Gubernur Ganjar Bebaskan Siswa Kurang Mampu Untuk Tidak Pakai Seragam

  • Whatsapp
Gubernur Ganjar Bebaskan Siswa Kurang Mampu Untuk Tidak Pakai Seragam

Jatengpost.comGubernur Jawa Tengah, Ganjar Pranowo meminta kepada pihak sekolah di Jawa Tengah untuk tidak memaksakan anak didiknya menggunakan seragam.

Terlebih, bagi siswa yang diketahui orangtua nya kurang mampu, ia diberi kebebasan untuk tidak berseragam.

Bacaan Lainnya

Himbauan itu disampaikan Ganjar, setelah ada orangtua siswa yang mengadu kepadanya mengenai kewajiban membeli seragam oleh sekolah.

“Sekolah enggak usah memaksakan, kemarin sudah ada yang melapor ke saya kejadian itu di SMK mana saya lupa. Itu gurunya sudah mewajibkan seragamnya ini banyak banget gitu kasihan,” kata Ganjar usai gowes sambil meninjau pelaksanaan PTM di Kota Semarang, Selasa (31/8/2021).

Menurut Ganjar, tidak diwajibkannya seragam bagi siswa SMA/SMK, karena hal tersebut tidak ada pengaruhnya langsung dengan hasil pembelajaran.

“Saya tidak mewajibkan ya, jadi kalau orangtua yang maaf mohon maaf, orangtuanya yang tidak mampu anaknya enggak perlu seragam sekarang.
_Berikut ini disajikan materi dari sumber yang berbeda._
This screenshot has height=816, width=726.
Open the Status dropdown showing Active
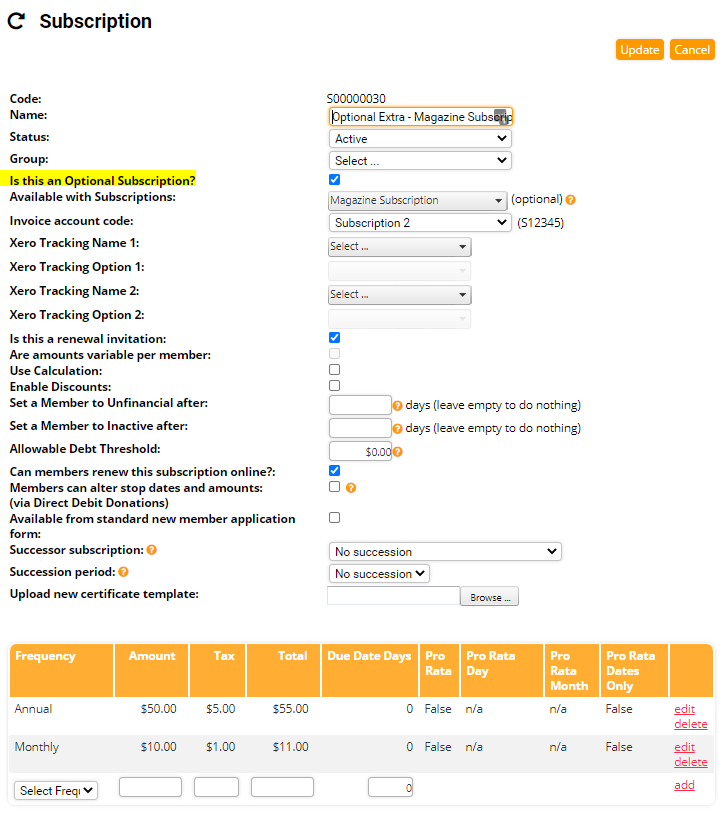tap(420, 139)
Udah kayak tadi aja enggak seragam juga enggak apa-apa kok. Enggak ada pengaruhnya,” ujarnya.

Lebih lanjut menurut Ganjar, dalam kondisi seperti saat ini orangtua siswa bisa jadi tengah menghadapi keulitan ekonomi. Jadi, pihaknya tidak ingin kewajiban berseragam justru memberatkan.

“Kalau yang mampu, (beli seragam) enggak soal. Tapi yang tidak mampu kemudian ‘waduh Pak sekarang cari uang aja sulit suruh kayak begini’. Maka saya bebaskan,” ujarnya.

Untuk itu, Ganjar mengimbau pada seluruh SMA/SMK untuk tidak mewajibkan seragam.

“Sekali lagi saya ingatkan, (sekolah) yang di wilayah kewenangan Pemprov untuk tidak memaksakan kepada mereka yang orang tuanya tidak mampu khususnya terkait dengan seragam,” tegasnya.

Ganjar mengatakan, pelaksanaan PTM saat ini harus dimanfaatkan agar siswa bisa belajar dengan nyaman dan orangtua juga tenang.

Soal seragam, kata Ganjar, tak harus sama karena tidak berpengaruh pada pembelajaran.

“Yang penting pembelajarannya. Kan situasinya juga lagi uji coba begini kan,” katanya.

Pemprov Jateng, kata Ganjar, akan membantu para orangtua yang kesulitan membeli seragam untuk anaknya.

“Tapi kalau belum enggak boleh dipaksakan. Bahkan yang tidak mampu suruh ngomong nanti biar dibantu oleh Pemprov,” pungkasnya.